Reprise des tensions entre les États-Unis et l’Iran : la Chine suspend temporairement ses exportations d’hélium
Pékin a décidé, vendredi 10 juillet, de geler les exportations de ce gaz stratégique en raison de la recrudescence des tensions entre Washington et Téhéran. L’hélium, principalement produit aux États-Unis et au Qatar, est essentiel à la fabrication des semi-conducteurs, utilisés dans une variété d’applications allant des smartphones à l’imagerie médicale.
Les chaînes d’approvisionnement de la microélectronique ont révélé leur vulnérabilité en début d’année, avec le conflit entre les États-Unis, Israël et l’Iran au Moyen-Orient. Aujourd’hui, la Chine choisit de renforcer ses réserves en suspendant ses exportations d’hélium.

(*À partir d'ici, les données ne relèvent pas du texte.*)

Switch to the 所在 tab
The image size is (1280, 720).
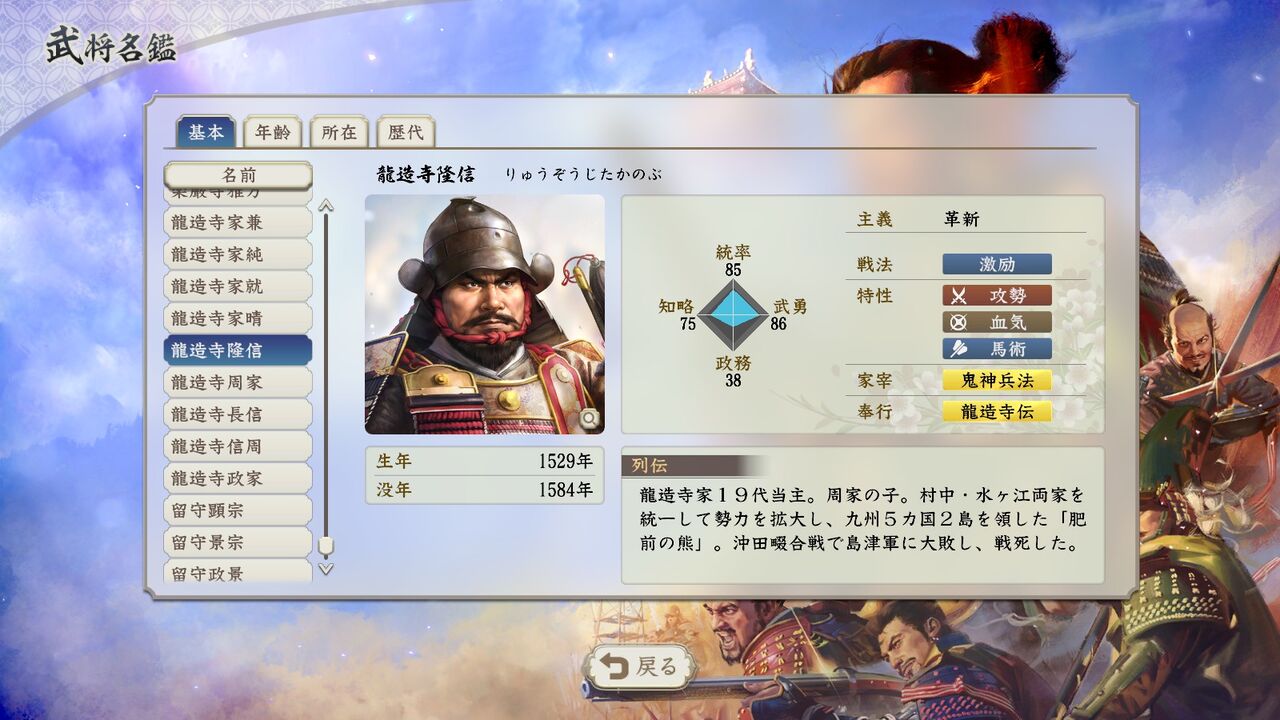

Le gouvernement chinois a annoncé cette interdiction temporaire pour éviter des pénuries. Ce gaz est crucial pour la gestion thermique dans la fabrication des puces électroniques, qui sont utilisées dans la technologie, l’intelligence artificielle, ainsi que dans les secteurs des transports et de l’imagerie médicale.
Les États-Unis et le Qatar, principaux producteurs
Cette décision fait suite aux récentes déclarations du président américain Donald Trump, qui a affirmé que le cessez-le-feu de juin était « terminé » après des échanges de tirs dans le détroit d’Ormuz. Selon Cory Combs, responsable de la recherche sur la chaîne d’approvisionnement au sein du cabinet Trivium China, « l’interdiction d’exporter de l’hélium est clairement une me visant à protéger l’approvisionnement national après la reprise du conflit avec l’Iran ». Il a également noté que « aucun pays ne dépend particulièrement des importations d’hélium en provenance de Chine », suggérant que cette interdiction pourrait avoir des effets limités sur le marché.
La Chine dépendante de l’hélium importé
La Chine dépend fortement de l’hélium importé, avec des estimations indiquant que 85 % de ses besoins proviennent de l’étranger. Avant le conflit, environ la moitié de cet hélium était importée du Qatar, un pays qui a récemment été touché par des attaques iraniennes. En mars dernier, QatarEnergy a arrêté son site industriel de Ras Laffan, réduisant l’offre mondiale d’hélium d’environ 14 %.
L’Europe, pour sa part, importe 99 % de sa consommation d’hélium, ce qui la rend vulnérable à d’éventuelles ruptures d’approvisionnement. Les États-Unis représentent environ 50 % de la production mondiale d’hélium, suivis par le Qatar, l’Algérie, la Russie et la Pologne.
Les gisements d’hélium sont aujourd’hui considérés comme « limités » et « concentrés » dans le monde, avec une extraction souvent liée à d’autres gaz naturels fossiles, ce qui accentue la concentration des pays producteurs.